Shortly after Caius presented you with your sculpted self, you were to spend the whole day together, the four of you. These were the days you loved the most. Although you cherished the time spent with each of your mates separately, the presence of all three put you in an ecstatic mood. You usually spent your afternoons like this – there were still a lot of things to do and solve, and a lot of trials to carry out.
Being in Volterra for so long, you learned a lot about the existing laws and how to enforce them. You knew that kings were not flawless, but it was logical to you that keeping the entire vampire world in line, required some sacrifices. Some greater than the other ones.
You usually sat down in the study, where you had ended the very first day, at a round table. You listened to the discussions and arguments, but also just spent time with your mates. You often sat on Aro's lap or tried to calm Caius down, when he became too agitated.
You were extremely excited since the morning, because they promised you a whole day outside. It wasn't often that all three of them wanted to spend time with you in the gardens, so you couldn't restrain your exhilaration. However, there were also days, or rather moments, when, under any circumstances, you could not leave your room. Such a moment was to occur today, after breakfast. You slept for a long time, almost until eleven o'clock. When you ate your breakfast, it was Renata who informed you that it was time to eat. Of course, you knew what it was about.
The only situation, in which you could not leave your chamber, was at lunchtime. Not yours, though, but the lunchtime of all the vampires, who inhabited the castle. For your own safety, usually for about two hours, you were not to leave and to occupy yourself with whatever you wanted.
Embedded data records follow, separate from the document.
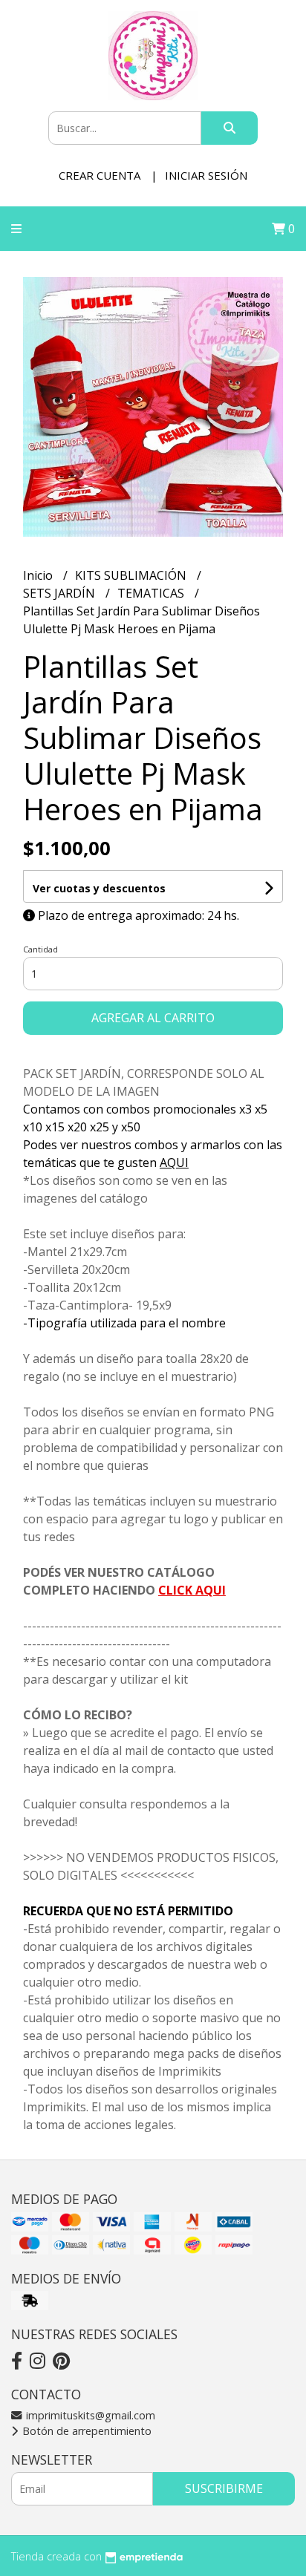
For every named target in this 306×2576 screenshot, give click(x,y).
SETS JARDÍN (60, 593)
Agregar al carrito (153, 1018)
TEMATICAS (152, 593)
The only two hours, in which Renata or anyone else was not around you. Not many people knew about your stay in the castle and because of this, the kings decided that Renata should eat with the rest of the company.
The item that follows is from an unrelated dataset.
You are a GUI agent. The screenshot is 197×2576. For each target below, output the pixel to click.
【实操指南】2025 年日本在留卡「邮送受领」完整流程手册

You did not consider it strange in the slightest. Of course, you tried not to think about the fact that people would die, but you knew that they were chosen at random. Which meant that they could just as well have been run over by a car or they could have died in a fire. You did not think about it. You were just enjoying your two hours of freedom. Sometimes you sunbathed on the balcony, prepared your outfit or just played on the computer. These were little things that still reminded you of being human.
This week, when Renata told you that she would be gone for a while, you were already enjoying a long soak in the bathtub. The home spa was one of the favourite things you and your mum liked to do together. You poured hot water into the tub, applied a mask that you had prepared yourself with a few ingredients and relaxed.
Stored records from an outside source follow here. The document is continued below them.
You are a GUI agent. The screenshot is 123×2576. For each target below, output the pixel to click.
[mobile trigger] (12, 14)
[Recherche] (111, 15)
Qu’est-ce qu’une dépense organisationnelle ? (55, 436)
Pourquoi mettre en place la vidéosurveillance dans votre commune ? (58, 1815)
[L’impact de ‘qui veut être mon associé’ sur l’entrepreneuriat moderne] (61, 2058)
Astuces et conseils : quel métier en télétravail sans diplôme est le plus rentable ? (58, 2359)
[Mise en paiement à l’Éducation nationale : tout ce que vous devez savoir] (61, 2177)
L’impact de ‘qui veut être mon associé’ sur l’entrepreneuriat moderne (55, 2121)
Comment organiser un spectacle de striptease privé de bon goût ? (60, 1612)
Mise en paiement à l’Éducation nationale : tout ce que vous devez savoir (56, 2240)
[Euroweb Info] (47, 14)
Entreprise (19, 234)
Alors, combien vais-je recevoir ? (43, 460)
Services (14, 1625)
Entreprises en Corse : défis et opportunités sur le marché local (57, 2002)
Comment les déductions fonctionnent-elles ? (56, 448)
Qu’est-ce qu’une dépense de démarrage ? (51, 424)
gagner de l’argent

Since you had no idea when, you were no longer afraid to look in the mirror. Sure, your body shape was far from ideal, but at least you weren’t terrified to look. You weren’t terrified to acknowledge that, yes, your body was raped, but you were recovering from it. And that you started to think that your body didn’t cause any of this.
After some time you spent in the bathtub, you felt a little dizzy. It wasn’t exactly a good sign, so you figured it’d be wise to get out of the tub. When you rinsed yourself off with clean water, you stood up, and that was the moment of terror. The room immediately started spinning, like you were on roundabout for the last forty minutes. You felt nauseous, but there was nothing near you to which you could cling to. You managed to step out of the tub, on the marble step, and then you felt it. Pain, excruciating pain, suffocation. Streams of blood went down your legs and before you fell onto the ground, you could only see white marble floor all covered in sanguineous blood.